Poster 1035: Prognostic Implications of High-Sensitivity Cardiac Troponin T and I Elevations in Hypertensive Emergency: Results from the CONTRAST Trial
Cardiology Fellow, PGY-6 Minneapolis Heart Institute Minneapolis Heart Institute Minneapolis, Minnesota, United States
Disclosure(s):
Kevin Buda, DO: No financial relationships to disclose
Background: Many patients presenting with hypertensive urgency have increased high-sensitivity cardiac troponin (hs-cTn) concentrations, which is often attributed to elevated blood pressure. Our study goal was to determine the prognostic implications of increased hs-cTn in hypertensive patients presenting to an emergency department (ED).
Methods: Consecutive ED patients undergoing serial hs-cTn testing on clinical indication were studied in the “COmparisoN of High-sensitivity Cardiac TRoponin I and T ASsays (CONTRAST) Trial (NCT 03214029). hs-cTn I and hs-cTnT testing was performed using the Abbott Architect and Roche Cobas assays, respectively.
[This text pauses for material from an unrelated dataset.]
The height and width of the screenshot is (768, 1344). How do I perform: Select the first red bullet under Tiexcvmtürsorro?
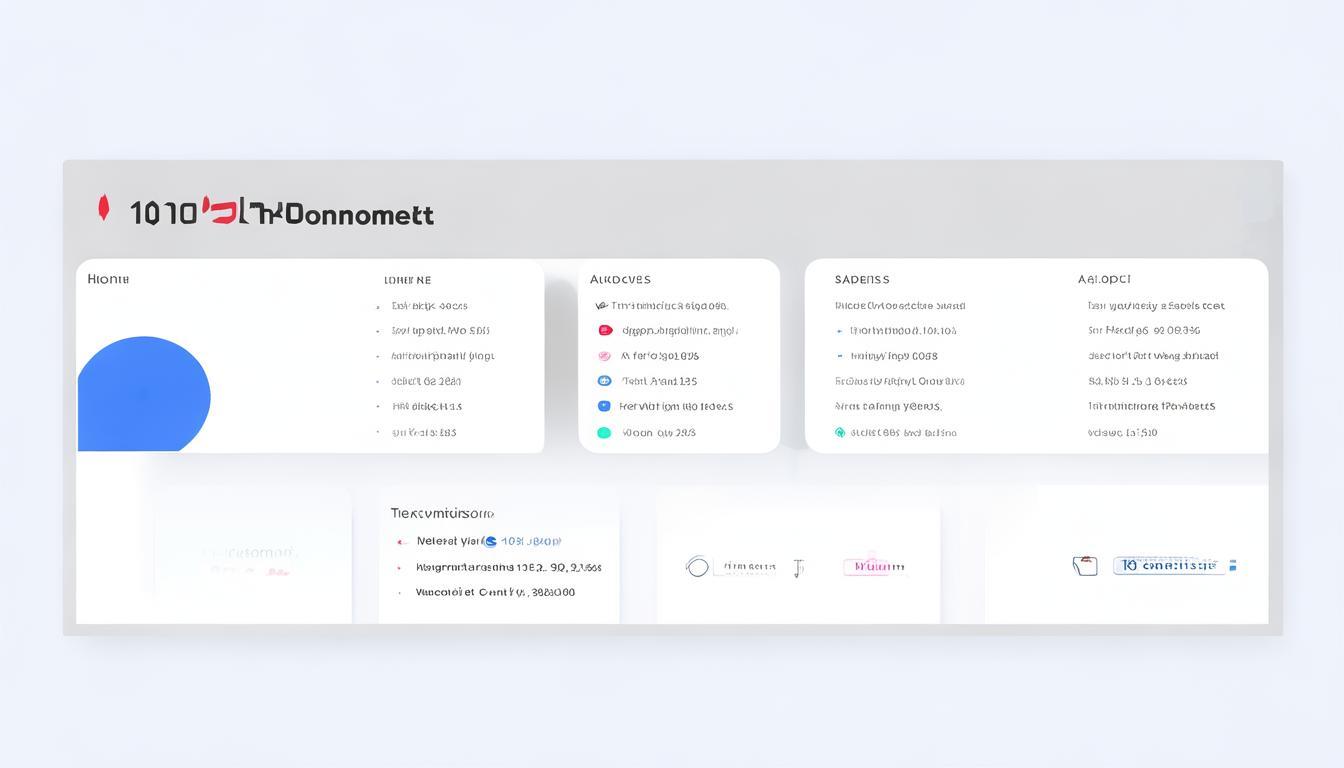click(400, 542)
Baseline hs-cTn was run continuously in a logistic regression model examining the interaction between hs-cTn and degree of hypertension. The primary outcome was acute myocardial infarction (MI) at presentation.
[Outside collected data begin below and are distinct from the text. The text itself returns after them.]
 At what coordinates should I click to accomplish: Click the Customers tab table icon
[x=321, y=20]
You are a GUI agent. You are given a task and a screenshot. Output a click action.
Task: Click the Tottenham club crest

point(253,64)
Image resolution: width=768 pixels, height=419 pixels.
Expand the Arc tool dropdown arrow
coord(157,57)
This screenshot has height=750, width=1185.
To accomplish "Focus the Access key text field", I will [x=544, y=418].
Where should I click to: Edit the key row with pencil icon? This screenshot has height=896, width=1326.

Outcome: 2190 patients were included from November 2017 to March 2018. 58% were male, 42% female, 46% white, and 46% black. Systolic blood pressure (SBP) was < 140 mmHg in 1246 patients (56.9%), 140-180 mmHg in 787 (35.9%), and > 180 mmHg in 157 (7.2%). The incidence of myocardial injury and MI increased with higher SBP (For injury: < 140 mmHg: 20.3%, 140-180 mmHg: 19.8%, >180 mmHg: 31.2%; For MI: < 140 mmHg: 7.4%, 140-180 mmHg: 5.7%, >180 mmHg: 10.8%). Every 1 ng/L increase in hs-cTnI was associated with an increased odds of MI in patients with SBP < 140 mmHg (OR: 1.003, 95% CI: 1.002-1.005), 140-180 mmHg (OR: 1.005, 95% CI 1.003-1.008), and >180 mmHg (OR: 1.005, 95% CI 1.001-1.009) compared to patients with normal systolic blood pressure. Every 1 ng/L increase in hs-cTnT was associated with an increased odds of MI in patients with BP < 140 mmHg (OR: 1.007, 95% CI: 1.005-1.01), 140-180 mmHg (OR: 1.001, 95% CI 1.0-1.001), and >180 mmHg (OR: 1.006, 95% CI 1.0-1.012).
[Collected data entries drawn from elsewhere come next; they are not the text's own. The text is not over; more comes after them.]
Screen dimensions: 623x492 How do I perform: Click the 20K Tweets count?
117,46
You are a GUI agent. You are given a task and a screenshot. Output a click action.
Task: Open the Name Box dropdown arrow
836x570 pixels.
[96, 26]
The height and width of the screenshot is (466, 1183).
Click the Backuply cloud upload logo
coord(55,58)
Conclusion: Among a diverse contemporary cohort of hypertensive patients, increases in hs-cTn I and T were prognostically important, and the prognostic implications changed as a function of blood pressure. hs-cTnT was more likely to be increased with higher blood pressures and associated with an increased risk of acute myocardial infarction.